Handling driver unload with FS mini-filter that manages shadow file objects

OSR_Community_User · September 28, 2010, 4:49pm

I have a FS mini-filter that in some cases takes ownership of file objects that normally NTFS would handle (i.e. shadow file object architecture).

One thing we’ve had trouble with is figuring out exactly how best to deal with the case when our mini-filter gets unloaded while it’s under load and there are I/O pending for file objects that we “own”.

We can keep track of pending file objects that we’ve taken over and we’ve tried a few things to try and clean up gracefully but we still are seeing problems sometimes where one of our stray file objects is floating around the system after we have unloaded that then gets passed down to NTFS who gets all bent out of shape seeing the “foreign” file object and we blue screen.

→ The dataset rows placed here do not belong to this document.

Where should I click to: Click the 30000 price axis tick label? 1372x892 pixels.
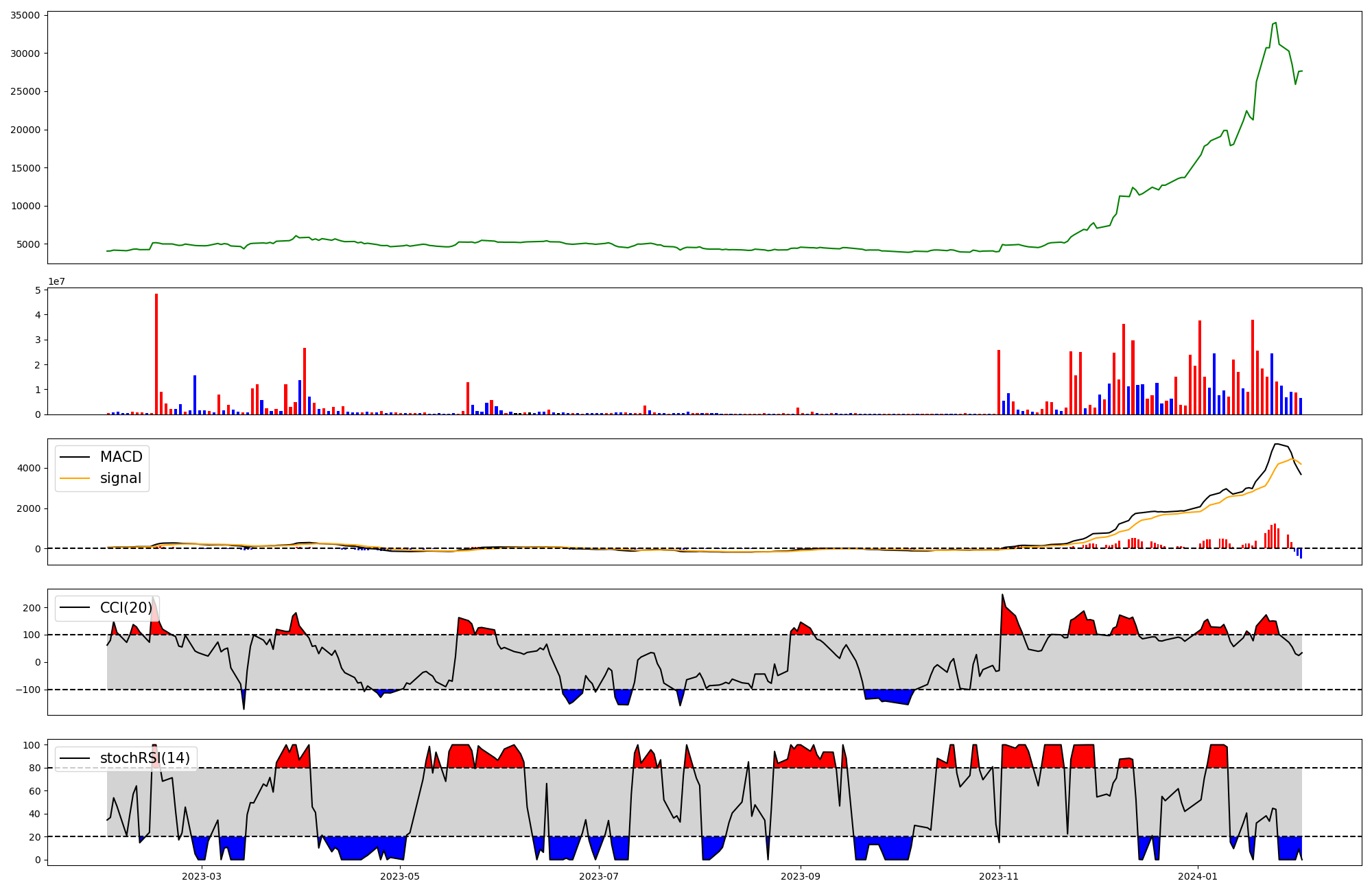[25, 54]
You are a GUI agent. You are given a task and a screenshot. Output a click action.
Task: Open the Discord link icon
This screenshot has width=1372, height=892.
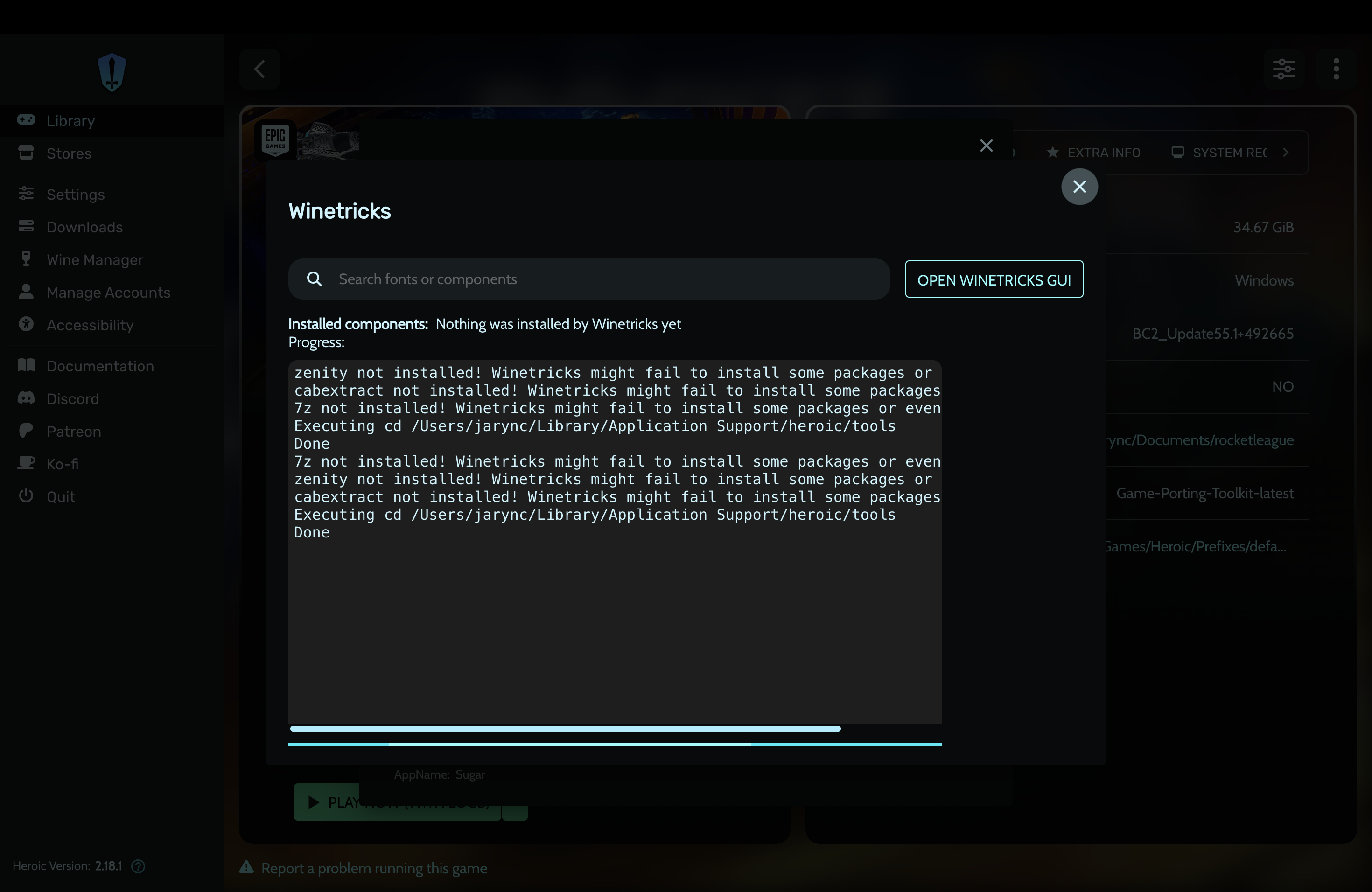tap(26, 398)
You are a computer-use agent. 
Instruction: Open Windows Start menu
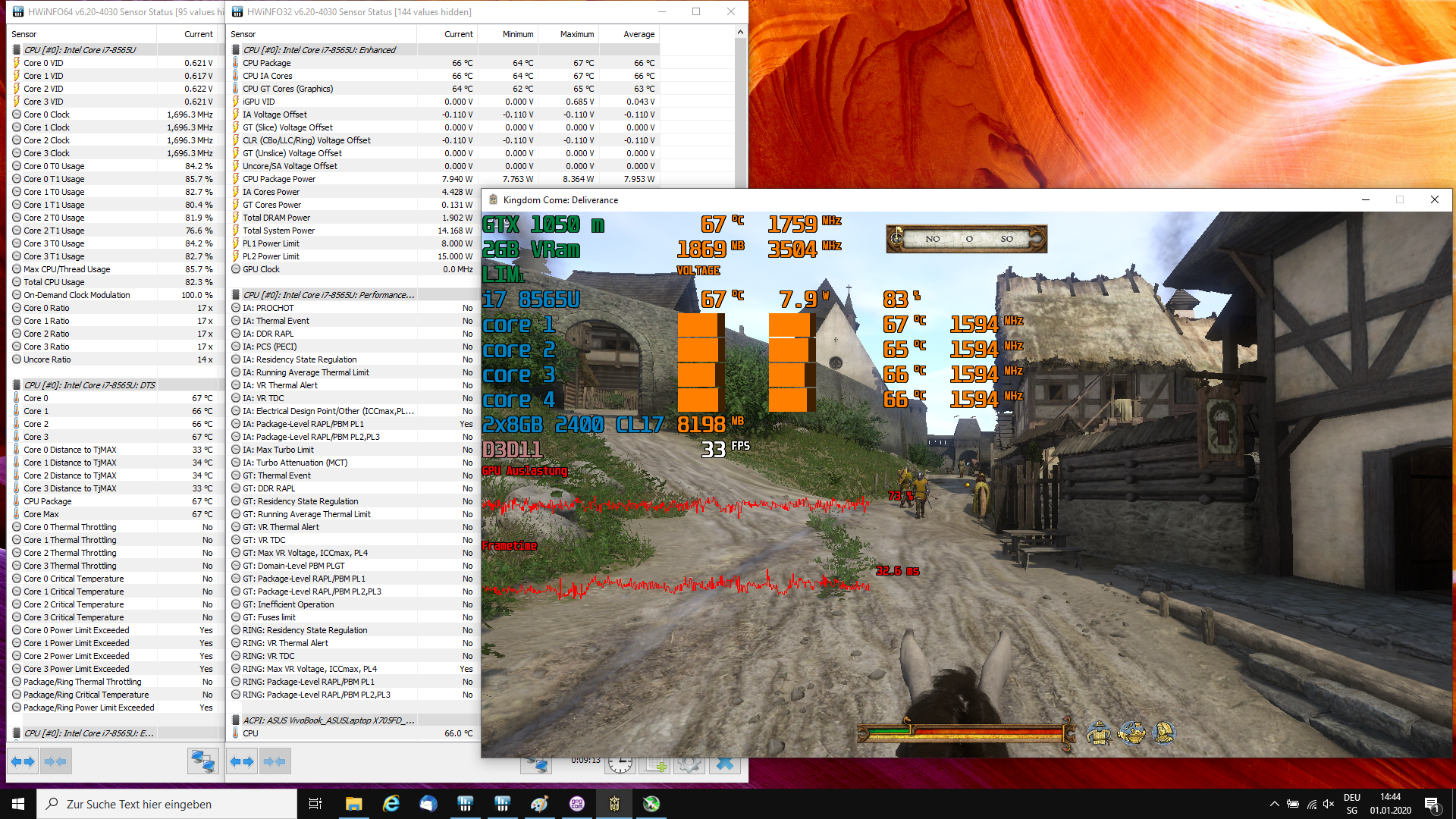[18, 804]
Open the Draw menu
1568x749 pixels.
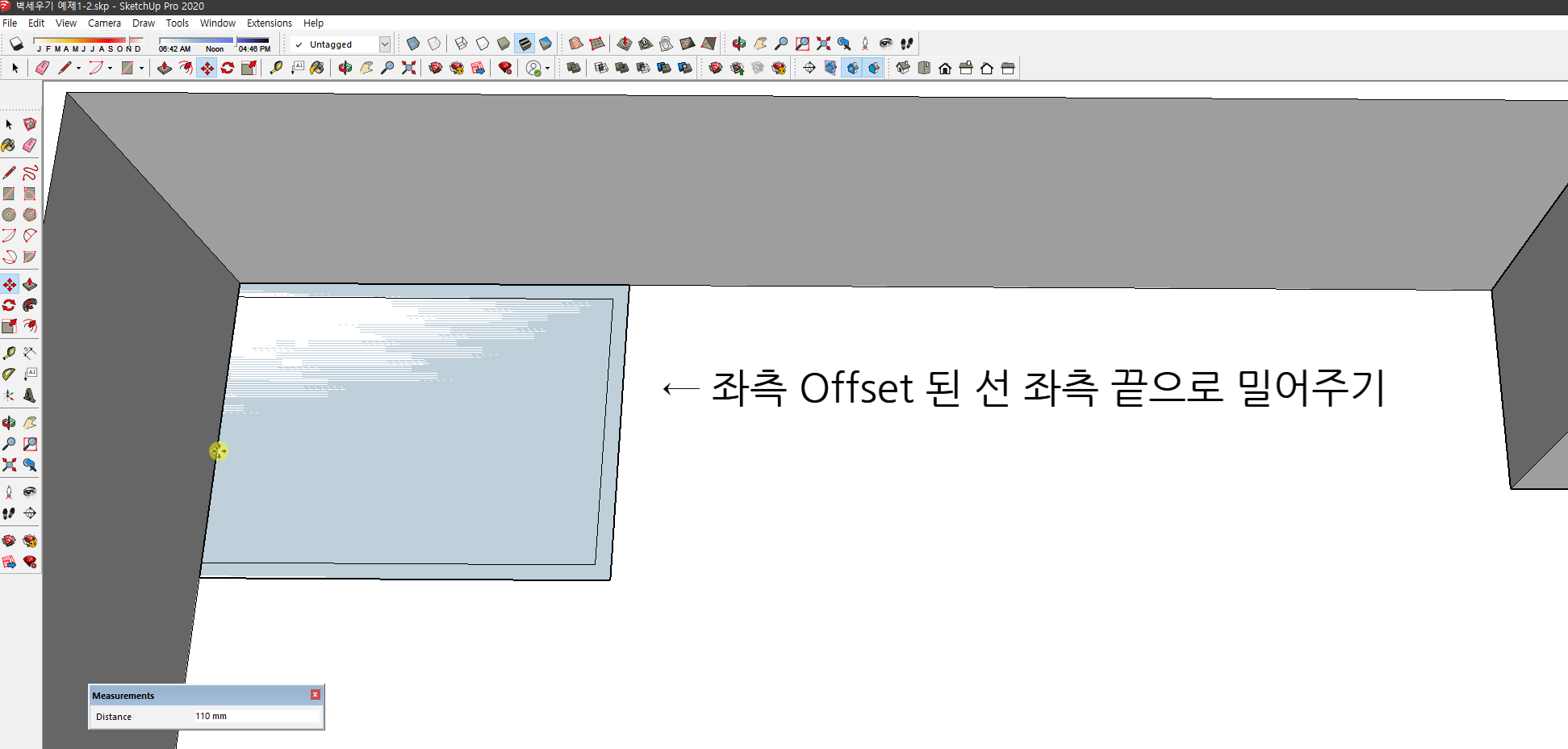click(143, 23)
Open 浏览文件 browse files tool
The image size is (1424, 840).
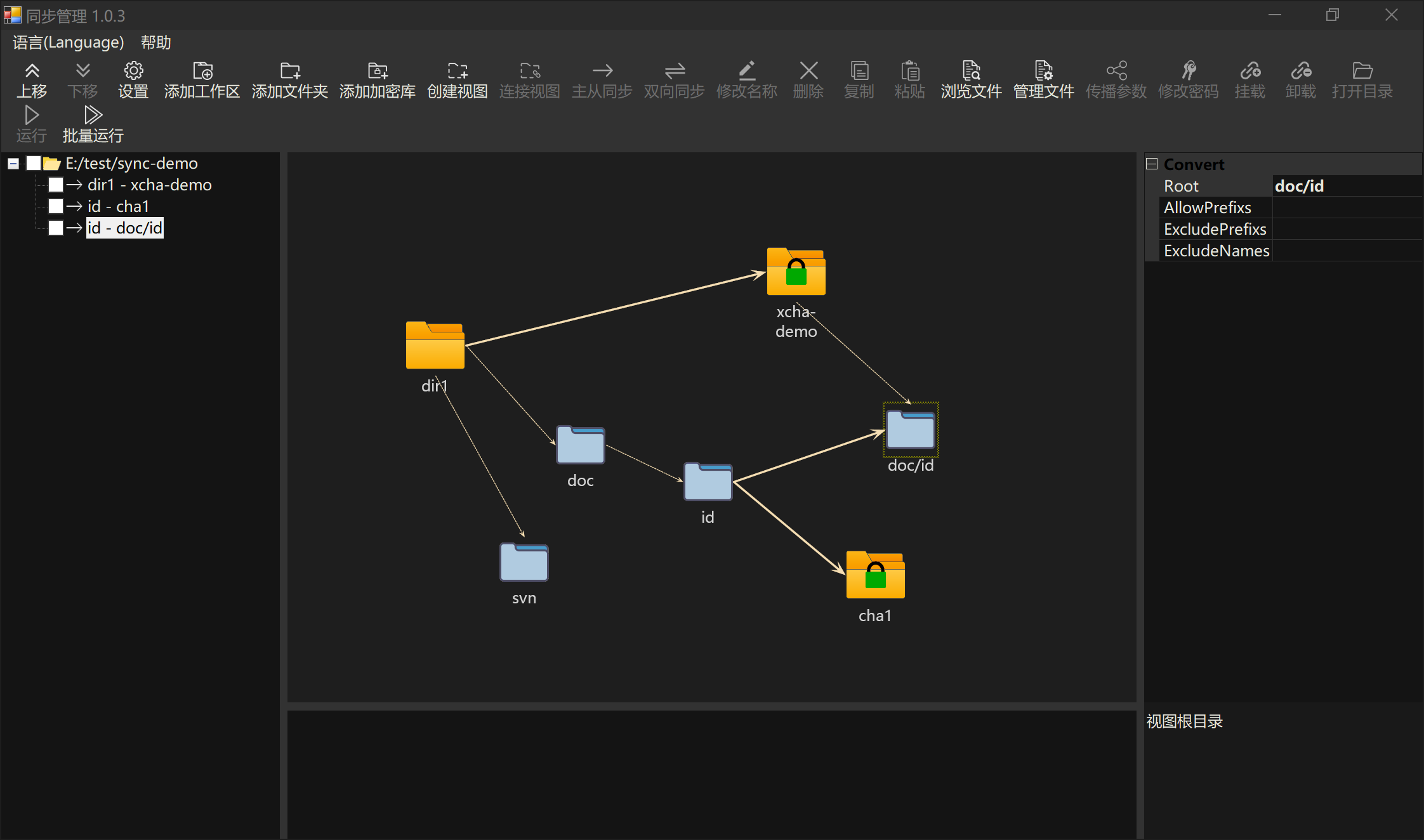coord(971,71)
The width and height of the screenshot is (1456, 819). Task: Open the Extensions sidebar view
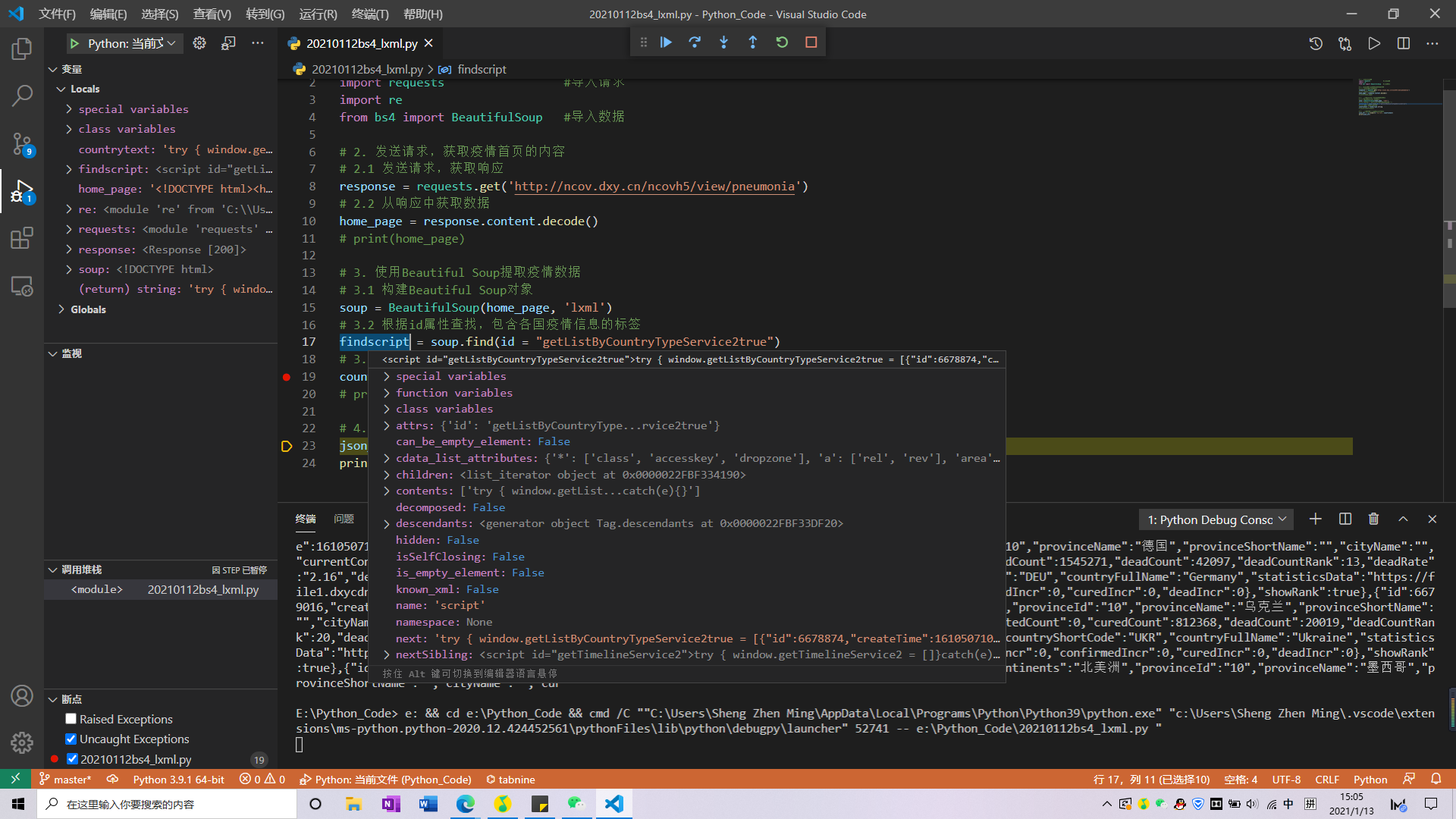tap(21, 238)
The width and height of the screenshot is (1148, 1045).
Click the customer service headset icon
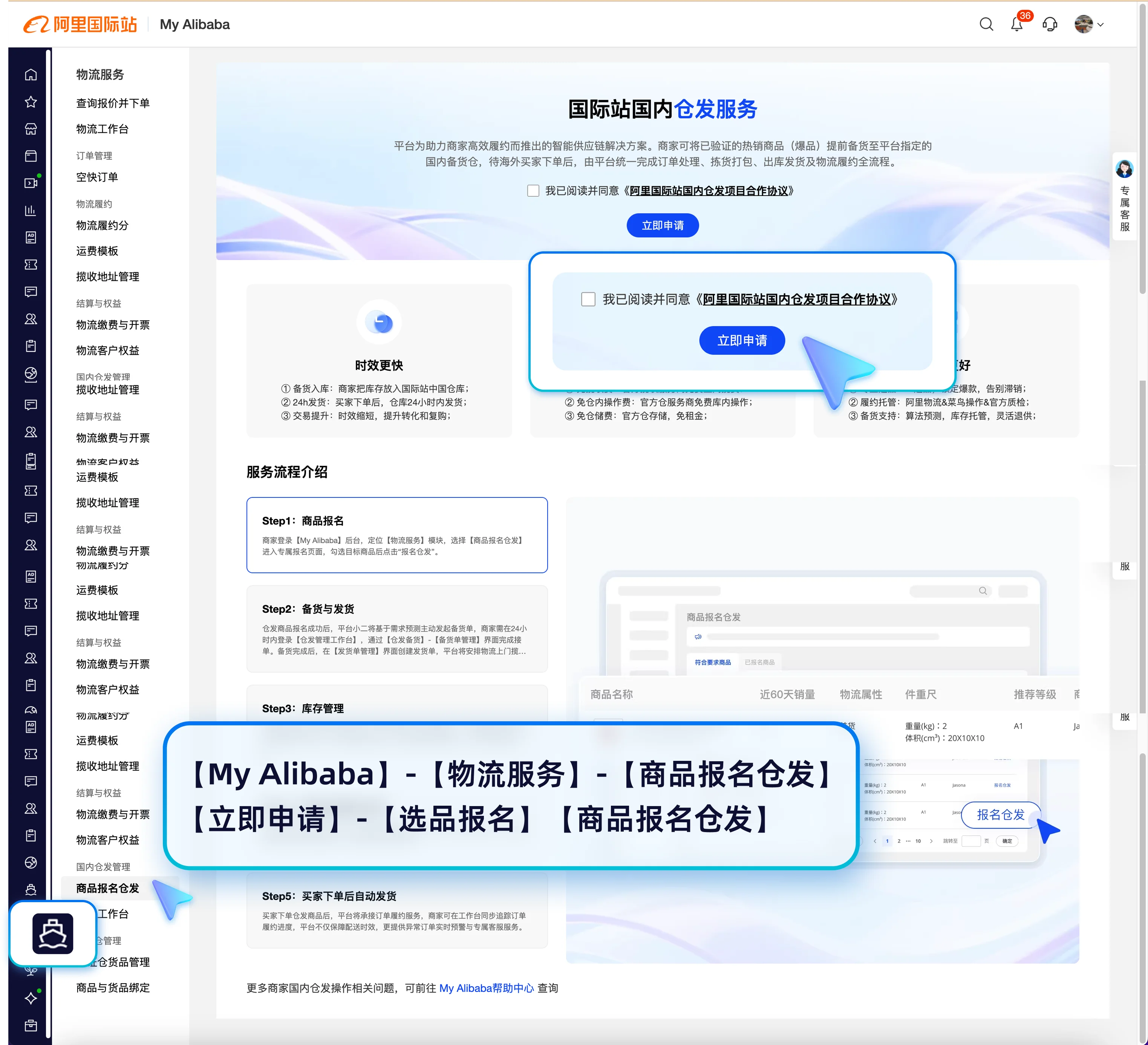coord(1050,24)
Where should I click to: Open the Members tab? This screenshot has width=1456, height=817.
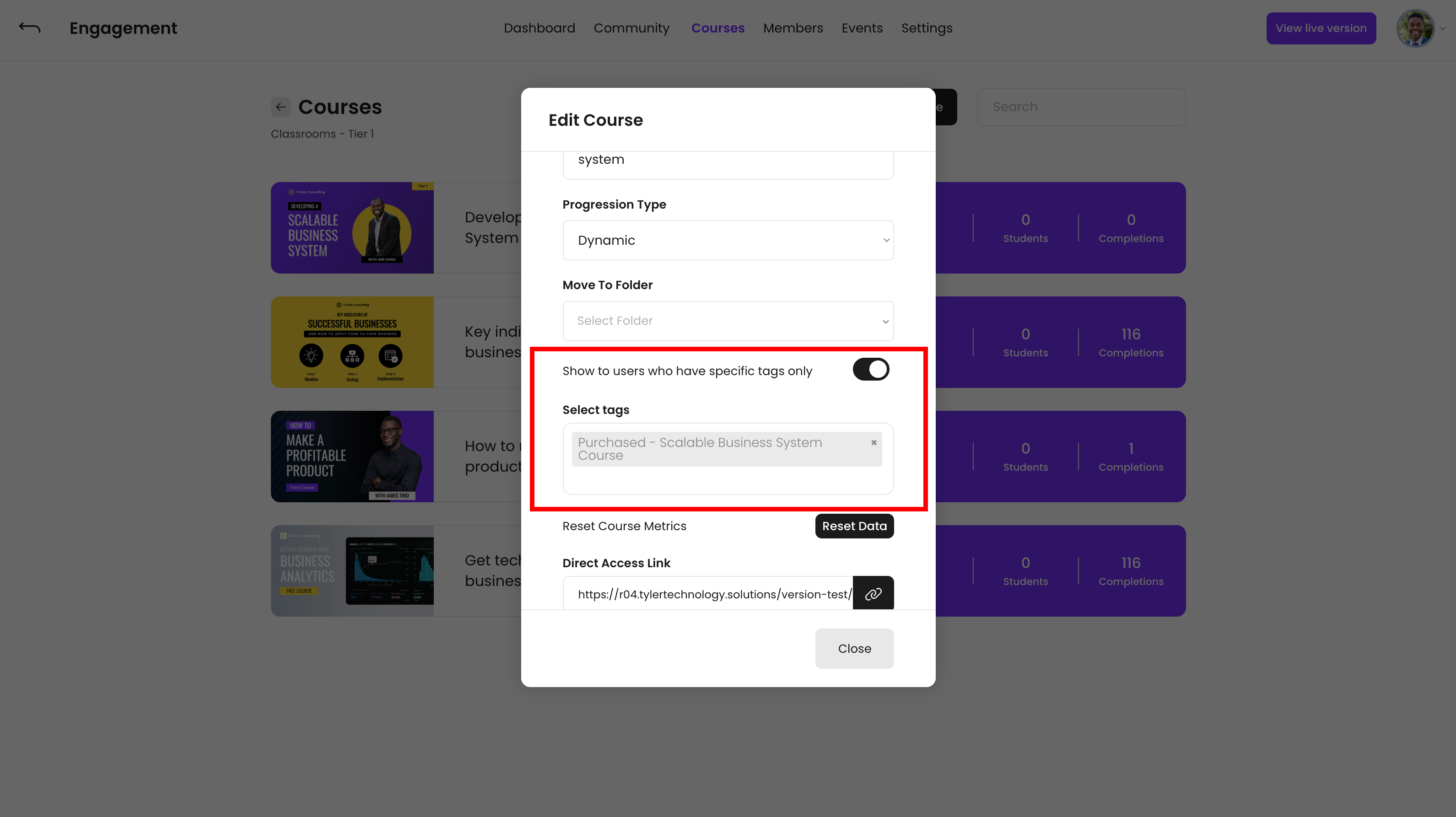[x=793, y=28]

Just wondering what is the correct procedure for a mini-filter during unload to force cancellation of pending file objects for which we’ve taken over ownership? I’ve been looking over the driver docs trying to find the appropriate API to call but I can’t seem to find the appropriate one or anything that covers this scenario.

Any suggestions and guidance are greatly appreciated. Thanks!

Alex_Carp · September 28, 2010, 5:14pm

Well, as far as I know FltMgr will prevent unloading of any minifilter while
there still are FILE_OBJECTs that it created. So in an SFO scheme you don’t
really need to do anything. FltMgr should wait for all the FILE_OBJECTs you
created to go away, which should happen only when all the FILE_OBJECTs you
own (that you created SFOs for) go away… At least, that’s the theory… are
you seeing something else ?

Are you closing all your SFOs without waiting for the FO to go away ? That
would be a problem.

Thanks,
Alex.

OSR_Community_User · September 28, 2010, 5:48pm

Thanks Alex. I guess maybe what we’re doing isn’t quite the same as a typical SFO scheme and maybe we are “borrowing” FO’s instead of creating them? What we do is this:

During PostCreate in certain cases where NTFS failed the create (usually with STATUS_OBJECT_NOT_FOUND or similar), our mini-filter takes the failed Create and turns it into SUCCESS and sets up all the fields in the original FO. We also attach a context to the FO so we can identify these “borrowed” FO’s later on.
Then later on we intercept any I/O or whatever having to do with the FO we took over and complete everything, making sure that the FO will never accidentally get handed down to NTFS.
We normally clean everything up having to do with the borrowed FO during PreClose.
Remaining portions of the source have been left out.